Verification Checklist
echo "=== Tool Permissions ==="
jq '.agents.list[] | {id, exec: (.tools.exec.security // "default"), elevated: (.tools.elevated.enabled // "default")}' \
~/.openclaw/openclaw.json
echo ""
echo "=== Behavioral Plugins ==="
jq '.plugins.entries | with_entries(select(.key == "tool-narration-guard" or .key == "content-scrubber"))' \
~/.openclaw/openclaw.json
echo ""
echo "=== Audit Log Directory ==="
ls -la /var/log/openclaw-audit/ 2>/dev/null || echo "Not configured"
echo ""
echo "=== API Endpoints Exposed ==="
# Check if any local APIs expose destructive endpoints
for port in 5200 5201 5202 5203 5204 8005; do
DOCS=$(curl -s http://127.0.0.1:$port/openapi.json 2>/dev/null)
if [ ! -z "$DOCS" ]; then
DELETES=$(echo "$DOCS" | python3 -c "
import sys, json
try:
spec = json.load(sys.stdin)
for path, methods in spec.get('paths', {}).items():
if 'delete' in methods:
print(f' ⚠ DELETE {path} on :{sys.argv[1]}')
except: pass
" $port 2>/dev/null)
if [ ! -z "$DELETES" ]; then
echo "$DELETES"
fi
fi
done
echo "(check complete)"
Gotchas
-
OpenAPI specs are attack surface.

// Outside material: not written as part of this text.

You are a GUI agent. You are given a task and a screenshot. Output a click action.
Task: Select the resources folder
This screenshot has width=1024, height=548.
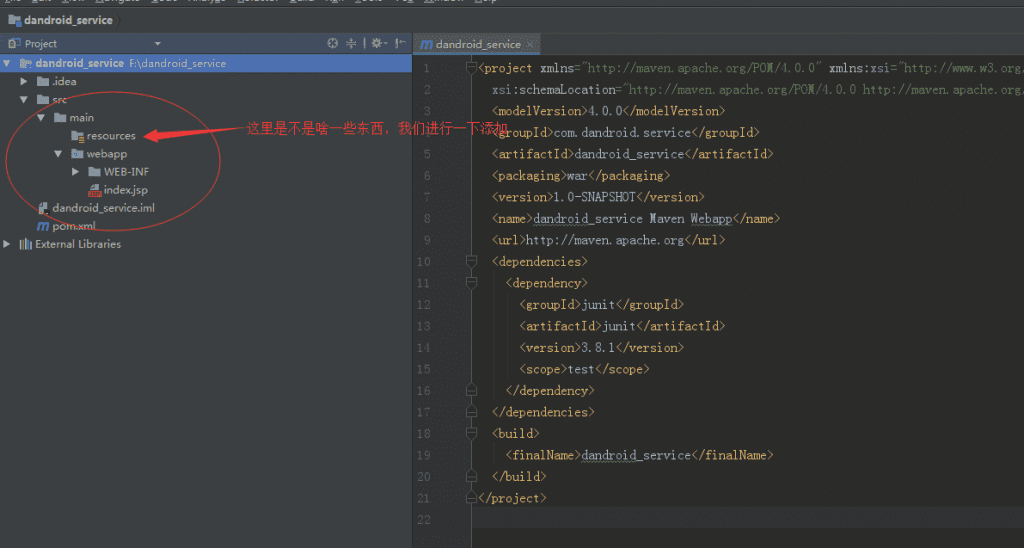click(110, 136)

If your API serves
/docsor/openapi.json, agents will read it and use every endpoint they find. Disable auto-generated docs in production or restrict access. -
“Don’t call DELETE” in the system prompt is not security. It’s a suggestion. The agent might follow it 99% of the time. The 1% is when your database gets wiped.
-
SQLite SECURE_DELETE is compiled in on Ubuntu. If an agent deletes data from SQLite, it’s zeroed on disk. No recovery without backups. Always backup before giving agents API access.
-
Sub-agent sandbox gotcha. Isolated sub-agents in OpenClaw can’t access host git/gh CLI by default (sandbox has no git). Use sub-agents for file writing, then push from the main session.
-
Any model will find creative ways to be destructive. Haiku didn’t set out to delete our data. It was trying to be helpful. It read the API spec, saw a cleanup endpoint, and called it. This is not a small-model problem - GPT 5.5 and other frontier models will do the same given tool access. The lesson: if the destructive path exists, an agent will eventually find it. Remove the path.
-
Main-agent model changes don’t change the attack surface. We moved from Opus to GPT 5.5 as the orchestrator in April 2026. None of the security rules in this guide changed. Prompt-level guards are still not a boundary. Allowlists still need to be tight. API design still matters more than model choice.